== INPUT FOR THIS TASK

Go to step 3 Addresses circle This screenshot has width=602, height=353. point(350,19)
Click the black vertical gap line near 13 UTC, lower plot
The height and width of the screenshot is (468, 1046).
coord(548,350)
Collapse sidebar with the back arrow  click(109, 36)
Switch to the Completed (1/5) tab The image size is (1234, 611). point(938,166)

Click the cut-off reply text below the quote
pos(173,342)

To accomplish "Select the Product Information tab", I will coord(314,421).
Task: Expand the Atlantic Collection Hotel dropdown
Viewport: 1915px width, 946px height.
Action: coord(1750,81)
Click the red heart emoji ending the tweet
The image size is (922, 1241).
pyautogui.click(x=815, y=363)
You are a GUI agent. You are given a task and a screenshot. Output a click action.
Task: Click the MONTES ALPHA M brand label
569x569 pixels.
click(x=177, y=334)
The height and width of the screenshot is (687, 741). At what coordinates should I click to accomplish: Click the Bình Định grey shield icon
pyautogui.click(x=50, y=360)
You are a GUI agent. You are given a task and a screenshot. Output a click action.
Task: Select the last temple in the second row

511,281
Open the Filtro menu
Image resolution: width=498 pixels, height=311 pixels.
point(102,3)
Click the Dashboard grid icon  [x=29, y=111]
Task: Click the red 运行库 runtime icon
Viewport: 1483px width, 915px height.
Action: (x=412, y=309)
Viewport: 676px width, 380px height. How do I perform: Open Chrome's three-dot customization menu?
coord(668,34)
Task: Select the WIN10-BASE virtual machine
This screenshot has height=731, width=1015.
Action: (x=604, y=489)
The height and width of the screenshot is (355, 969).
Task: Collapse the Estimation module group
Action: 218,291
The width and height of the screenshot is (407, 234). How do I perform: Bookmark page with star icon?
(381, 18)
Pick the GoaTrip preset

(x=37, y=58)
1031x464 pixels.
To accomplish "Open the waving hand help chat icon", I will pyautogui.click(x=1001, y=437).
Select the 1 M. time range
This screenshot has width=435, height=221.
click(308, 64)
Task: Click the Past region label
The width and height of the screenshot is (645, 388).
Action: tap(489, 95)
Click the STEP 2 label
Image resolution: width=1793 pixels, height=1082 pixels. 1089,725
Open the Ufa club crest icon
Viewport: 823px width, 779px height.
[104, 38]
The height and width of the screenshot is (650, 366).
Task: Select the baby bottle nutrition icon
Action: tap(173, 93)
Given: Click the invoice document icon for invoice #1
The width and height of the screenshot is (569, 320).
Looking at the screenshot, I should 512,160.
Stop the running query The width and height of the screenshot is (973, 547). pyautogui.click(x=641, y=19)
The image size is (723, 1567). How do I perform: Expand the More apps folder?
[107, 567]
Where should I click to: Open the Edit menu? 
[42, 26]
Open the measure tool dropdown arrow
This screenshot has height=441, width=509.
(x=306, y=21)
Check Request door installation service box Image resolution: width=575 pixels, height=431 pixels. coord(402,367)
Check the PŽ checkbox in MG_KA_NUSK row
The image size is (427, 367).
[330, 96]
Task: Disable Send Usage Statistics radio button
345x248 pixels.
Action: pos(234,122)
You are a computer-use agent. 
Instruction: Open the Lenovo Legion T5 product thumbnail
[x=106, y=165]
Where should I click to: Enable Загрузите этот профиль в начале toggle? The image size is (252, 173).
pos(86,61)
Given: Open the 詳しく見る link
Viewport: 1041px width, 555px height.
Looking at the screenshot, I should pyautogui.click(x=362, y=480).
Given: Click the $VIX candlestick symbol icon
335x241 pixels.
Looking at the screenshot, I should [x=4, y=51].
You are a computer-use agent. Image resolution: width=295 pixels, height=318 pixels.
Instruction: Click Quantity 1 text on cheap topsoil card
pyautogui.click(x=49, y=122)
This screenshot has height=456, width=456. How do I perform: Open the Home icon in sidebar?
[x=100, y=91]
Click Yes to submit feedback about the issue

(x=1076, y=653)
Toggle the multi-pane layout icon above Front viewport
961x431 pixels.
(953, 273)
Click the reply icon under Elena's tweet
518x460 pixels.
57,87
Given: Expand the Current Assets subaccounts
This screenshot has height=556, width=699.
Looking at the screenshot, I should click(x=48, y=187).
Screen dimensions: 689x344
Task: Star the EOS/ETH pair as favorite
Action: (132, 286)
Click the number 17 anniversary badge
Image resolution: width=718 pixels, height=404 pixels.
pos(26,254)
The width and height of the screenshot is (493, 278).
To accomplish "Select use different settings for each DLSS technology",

====

WHAT THIS TASK INVOLVES: Locate each line in the records above that contains the string "accomplish" and copy those lines in full.

FINAL RESULT:
To accomplish "Select the Product Information tab", I will coord(314,421).
The height and width of the screenshot is (687, 741). At what coordinates should I click to accomplish: Click the Bình Định grey shield icon
To accomplish "Open the waving hand help chat icon", I will pyautogui.click(x=1001, y=437).
To accomplish "Select use different settings for each DLSS technology",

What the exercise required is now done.